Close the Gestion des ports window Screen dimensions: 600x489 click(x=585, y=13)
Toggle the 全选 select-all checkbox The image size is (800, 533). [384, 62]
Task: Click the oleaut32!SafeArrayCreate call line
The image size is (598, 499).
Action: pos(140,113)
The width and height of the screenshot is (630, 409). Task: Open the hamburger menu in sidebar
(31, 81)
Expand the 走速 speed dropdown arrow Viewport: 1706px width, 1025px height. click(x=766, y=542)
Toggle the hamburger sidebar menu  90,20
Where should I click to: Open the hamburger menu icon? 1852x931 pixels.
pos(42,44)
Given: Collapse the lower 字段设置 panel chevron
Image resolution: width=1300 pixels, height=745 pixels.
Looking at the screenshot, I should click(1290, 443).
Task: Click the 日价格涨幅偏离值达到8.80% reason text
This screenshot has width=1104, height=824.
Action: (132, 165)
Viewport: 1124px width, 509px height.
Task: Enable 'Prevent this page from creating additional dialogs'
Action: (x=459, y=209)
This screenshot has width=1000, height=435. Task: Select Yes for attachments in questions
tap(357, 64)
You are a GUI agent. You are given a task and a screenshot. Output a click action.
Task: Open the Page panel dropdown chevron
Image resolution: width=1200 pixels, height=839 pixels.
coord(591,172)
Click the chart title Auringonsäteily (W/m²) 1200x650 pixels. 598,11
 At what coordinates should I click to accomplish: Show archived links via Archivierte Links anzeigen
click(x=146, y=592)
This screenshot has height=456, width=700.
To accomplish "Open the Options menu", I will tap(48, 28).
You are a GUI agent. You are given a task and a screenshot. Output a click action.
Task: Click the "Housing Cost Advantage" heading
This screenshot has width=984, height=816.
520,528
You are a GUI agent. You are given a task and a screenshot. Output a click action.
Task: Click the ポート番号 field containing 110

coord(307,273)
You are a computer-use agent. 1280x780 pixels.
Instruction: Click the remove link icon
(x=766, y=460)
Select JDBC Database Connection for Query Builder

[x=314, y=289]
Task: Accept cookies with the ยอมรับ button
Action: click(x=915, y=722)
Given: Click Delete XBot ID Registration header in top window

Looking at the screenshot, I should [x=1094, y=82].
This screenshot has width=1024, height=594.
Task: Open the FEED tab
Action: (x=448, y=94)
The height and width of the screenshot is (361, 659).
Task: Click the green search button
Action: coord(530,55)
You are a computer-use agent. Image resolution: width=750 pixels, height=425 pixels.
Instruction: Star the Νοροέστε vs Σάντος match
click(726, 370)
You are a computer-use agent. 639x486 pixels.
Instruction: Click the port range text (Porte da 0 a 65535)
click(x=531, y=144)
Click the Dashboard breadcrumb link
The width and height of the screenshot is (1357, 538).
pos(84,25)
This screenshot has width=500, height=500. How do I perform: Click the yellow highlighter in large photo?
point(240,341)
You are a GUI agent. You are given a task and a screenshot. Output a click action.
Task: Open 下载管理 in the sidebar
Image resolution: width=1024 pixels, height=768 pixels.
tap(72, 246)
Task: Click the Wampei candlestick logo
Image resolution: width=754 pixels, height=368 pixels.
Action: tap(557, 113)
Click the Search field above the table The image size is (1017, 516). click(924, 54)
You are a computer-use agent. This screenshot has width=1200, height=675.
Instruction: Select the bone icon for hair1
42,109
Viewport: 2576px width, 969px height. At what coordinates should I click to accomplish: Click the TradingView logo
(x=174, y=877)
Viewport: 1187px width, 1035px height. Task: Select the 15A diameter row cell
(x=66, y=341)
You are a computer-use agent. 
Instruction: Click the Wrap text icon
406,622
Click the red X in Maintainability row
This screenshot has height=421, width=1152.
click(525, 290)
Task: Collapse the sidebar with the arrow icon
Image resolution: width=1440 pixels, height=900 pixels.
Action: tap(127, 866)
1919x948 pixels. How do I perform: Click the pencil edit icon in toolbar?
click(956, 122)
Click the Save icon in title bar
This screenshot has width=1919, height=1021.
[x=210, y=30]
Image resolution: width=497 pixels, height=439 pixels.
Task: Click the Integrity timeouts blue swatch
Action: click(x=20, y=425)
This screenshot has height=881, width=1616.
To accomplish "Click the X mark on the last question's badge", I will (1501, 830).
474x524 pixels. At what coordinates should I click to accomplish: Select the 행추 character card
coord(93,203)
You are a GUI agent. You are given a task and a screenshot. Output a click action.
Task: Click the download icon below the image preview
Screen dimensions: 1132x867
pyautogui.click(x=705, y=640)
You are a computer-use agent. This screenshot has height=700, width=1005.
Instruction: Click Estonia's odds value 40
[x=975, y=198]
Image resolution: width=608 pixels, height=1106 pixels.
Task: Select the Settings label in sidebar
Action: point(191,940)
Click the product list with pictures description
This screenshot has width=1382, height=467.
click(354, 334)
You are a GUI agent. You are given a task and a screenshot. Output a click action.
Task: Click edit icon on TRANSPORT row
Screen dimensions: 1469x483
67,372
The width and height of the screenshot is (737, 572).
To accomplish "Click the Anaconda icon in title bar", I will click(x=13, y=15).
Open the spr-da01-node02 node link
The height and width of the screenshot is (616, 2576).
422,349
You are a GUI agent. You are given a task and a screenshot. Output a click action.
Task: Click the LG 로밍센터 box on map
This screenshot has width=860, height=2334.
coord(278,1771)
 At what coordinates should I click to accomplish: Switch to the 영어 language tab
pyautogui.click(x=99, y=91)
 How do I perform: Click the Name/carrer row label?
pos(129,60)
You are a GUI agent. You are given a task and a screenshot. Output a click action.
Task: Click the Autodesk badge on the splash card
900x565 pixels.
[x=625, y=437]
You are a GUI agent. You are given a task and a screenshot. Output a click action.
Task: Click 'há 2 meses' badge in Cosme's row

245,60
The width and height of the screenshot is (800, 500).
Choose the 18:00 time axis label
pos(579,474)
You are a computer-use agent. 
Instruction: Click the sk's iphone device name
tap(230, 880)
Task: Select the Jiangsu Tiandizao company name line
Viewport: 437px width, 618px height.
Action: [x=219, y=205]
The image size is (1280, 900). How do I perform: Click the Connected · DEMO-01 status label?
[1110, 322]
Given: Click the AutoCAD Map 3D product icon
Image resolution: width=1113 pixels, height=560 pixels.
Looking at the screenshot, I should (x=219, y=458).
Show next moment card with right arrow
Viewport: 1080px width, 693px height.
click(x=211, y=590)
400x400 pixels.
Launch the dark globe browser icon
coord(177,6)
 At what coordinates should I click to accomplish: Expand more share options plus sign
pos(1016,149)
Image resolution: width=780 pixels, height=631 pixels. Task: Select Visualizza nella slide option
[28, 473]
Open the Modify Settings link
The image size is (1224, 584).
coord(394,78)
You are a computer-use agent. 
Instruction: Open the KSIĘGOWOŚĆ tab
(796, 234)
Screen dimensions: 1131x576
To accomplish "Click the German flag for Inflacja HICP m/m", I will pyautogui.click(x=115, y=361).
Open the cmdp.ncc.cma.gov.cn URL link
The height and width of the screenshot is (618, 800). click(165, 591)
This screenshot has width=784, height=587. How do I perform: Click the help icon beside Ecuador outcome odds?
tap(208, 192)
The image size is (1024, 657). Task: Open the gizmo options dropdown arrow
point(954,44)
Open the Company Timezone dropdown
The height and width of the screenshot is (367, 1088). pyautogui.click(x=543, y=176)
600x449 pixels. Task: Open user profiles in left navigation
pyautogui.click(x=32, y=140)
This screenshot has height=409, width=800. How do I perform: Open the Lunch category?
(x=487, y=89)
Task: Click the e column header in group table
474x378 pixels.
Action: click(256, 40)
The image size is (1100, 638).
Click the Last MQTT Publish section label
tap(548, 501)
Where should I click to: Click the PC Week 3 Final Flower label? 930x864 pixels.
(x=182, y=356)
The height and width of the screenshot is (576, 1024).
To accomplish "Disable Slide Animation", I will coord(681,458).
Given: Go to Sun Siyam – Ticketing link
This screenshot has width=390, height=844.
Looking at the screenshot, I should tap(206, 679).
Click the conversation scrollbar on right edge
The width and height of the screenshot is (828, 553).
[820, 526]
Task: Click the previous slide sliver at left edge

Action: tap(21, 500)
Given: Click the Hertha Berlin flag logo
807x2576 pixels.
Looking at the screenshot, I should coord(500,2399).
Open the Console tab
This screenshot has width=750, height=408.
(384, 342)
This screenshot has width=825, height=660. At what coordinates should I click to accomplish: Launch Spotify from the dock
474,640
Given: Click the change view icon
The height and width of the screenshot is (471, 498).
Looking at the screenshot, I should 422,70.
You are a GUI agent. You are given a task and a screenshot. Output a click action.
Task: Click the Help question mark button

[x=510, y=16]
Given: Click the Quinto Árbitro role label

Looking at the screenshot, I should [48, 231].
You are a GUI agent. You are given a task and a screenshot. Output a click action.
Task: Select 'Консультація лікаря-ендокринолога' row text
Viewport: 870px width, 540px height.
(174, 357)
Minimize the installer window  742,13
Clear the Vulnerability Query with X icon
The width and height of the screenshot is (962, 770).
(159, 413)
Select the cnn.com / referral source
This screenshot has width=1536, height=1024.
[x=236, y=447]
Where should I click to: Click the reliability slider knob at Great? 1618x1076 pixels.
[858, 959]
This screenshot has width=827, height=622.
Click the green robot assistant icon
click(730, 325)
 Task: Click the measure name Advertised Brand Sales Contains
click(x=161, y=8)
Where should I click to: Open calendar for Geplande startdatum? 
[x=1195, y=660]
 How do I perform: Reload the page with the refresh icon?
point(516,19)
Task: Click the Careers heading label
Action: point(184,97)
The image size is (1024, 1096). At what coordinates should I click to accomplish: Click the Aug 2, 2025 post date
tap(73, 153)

++++

TASK INSTRUCTIONS:
From the listing above, collect each line in which the string "computer" appears.

THE COMPLETED TASK:
You are a computer-use agent. 1280x780 pixels.
You are a computer-use agent. Image resolution: width=750 pixels, height=425 pixels.
You are a computer-use agent. 639x486 pixels.
You are a computer-use agent. This screenshot has width=1200, height=675.
You are a computer-use agent. 
You are a computer-use agent. This screenshot has height=700, width=1005.
You are a computer-use agent. 
You are a computer-use agent. 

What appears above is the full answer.